What a week last week was for stock markets, and especially for one particular indicator. The Bank of America Bull/Bear indicator, which the week before last came within a whisker of the Sell signal, last week went above it, for the first time in five years.

And what happened? Investors sold, of course. They sold furiously. The Dow Jones index was down 2.5% or 666 points, prompting some people to speak of the devil. The S&P 500 closed Friday down 2.1% and the Nasdaq fell 2%.

The bond market was what spooked investors; the yield on the 10-year U.S. Treasury bond climbed to its highest level in four years, approaching the 3% psychologically important level.

But there were plenty of signs of overheating. Last week, before Friday’s selloff, there were “massive” inflows into equities, worth $25.7 billion, according to data from Bank of America Merrill Lynch. The year is still young, and yet, so far $102 billion went into equities.

This pushed the Bull/Bear indicator to 8.6 from 7.9, triggering a contrarian sell signal for risky assets. A move above 8 is a sell signal. Investors should only move back into risky assets once the indicator drops below that level again.

Bull/Bear index

The Bull/Bear indicator triggered a sell signal for the first time in 5 years.

The analysts at Bank of America Merrill Lunch forecast that the decline will take the S&P 500 to 2,686 by the end of the quarter from the current level of 2,762. The average peak-to-trough decline is usually 12% in the three months that follow the triggering of the signal.

The selloff is not confined to stock markets only. The decline in 10-year Treasury yields is usually around 58 basis points once the signal is triggered, according to their report.
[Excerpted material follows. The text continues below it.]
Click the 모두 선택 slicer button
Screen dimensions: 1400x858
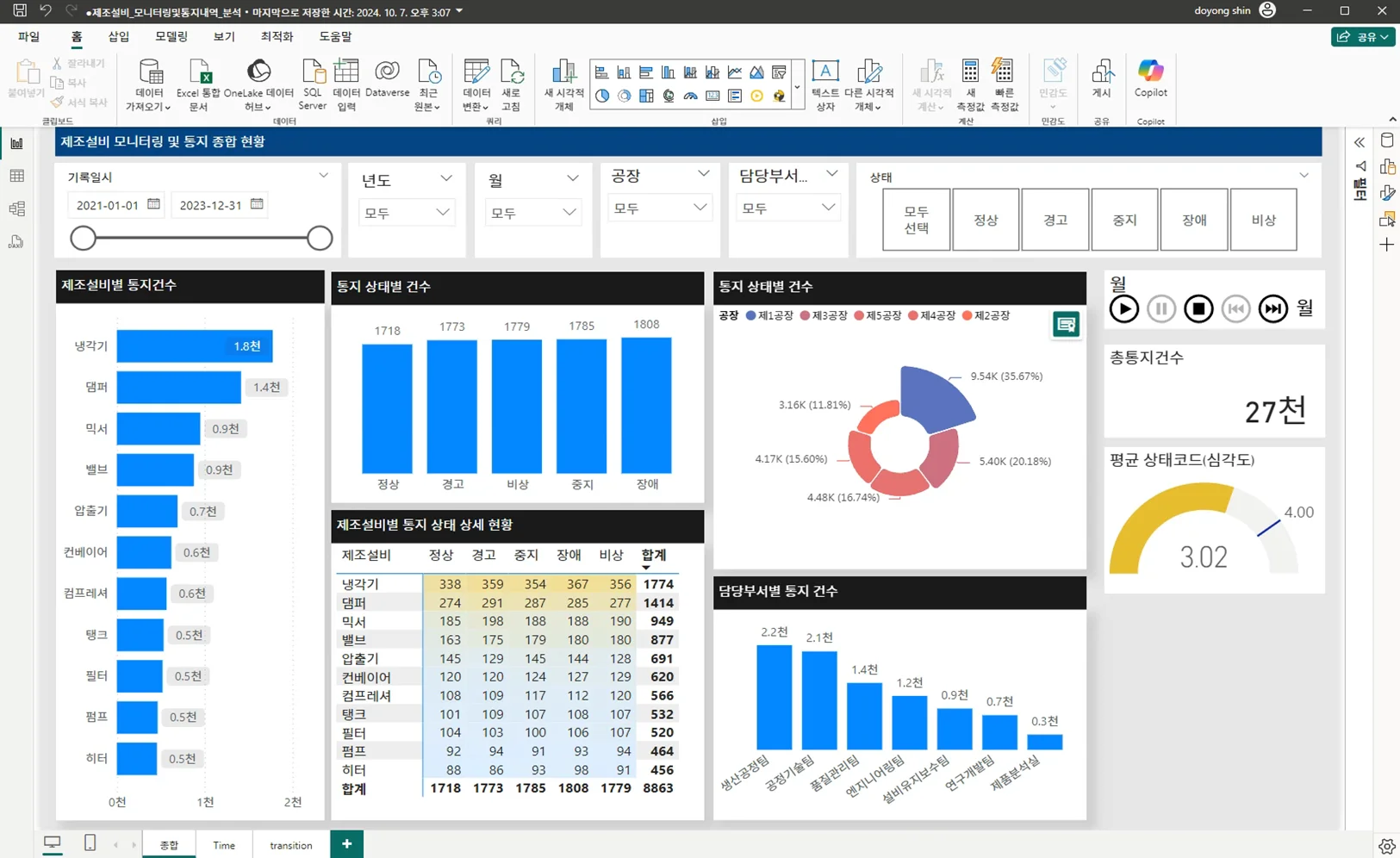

It remains to be seen if Friday’s selloff marks the end of the equities bull market, which is the second-longest in history, or just a “healthy” correction.

The economic backdrop does not suggest a bigger decline should be on the cards: interest rate increases are still likely to be gradual, economic growth is ticking along nicely and the US fiscal reform should help boost companies’ earnings in the short term.

Over the long term, clouds are gathering on the horizon. Tax cuts are nice, but they will balloon the already wide US budget deficit. Inflation is still tame, but if oil prices stay at this level or increase further, they will spill over into other prices. Higher interest rates may offer battered savers some relief, but they will cut into borrowers’ spending power.

This selloff may or may not be the end of the bull market. But it is the end of easy money.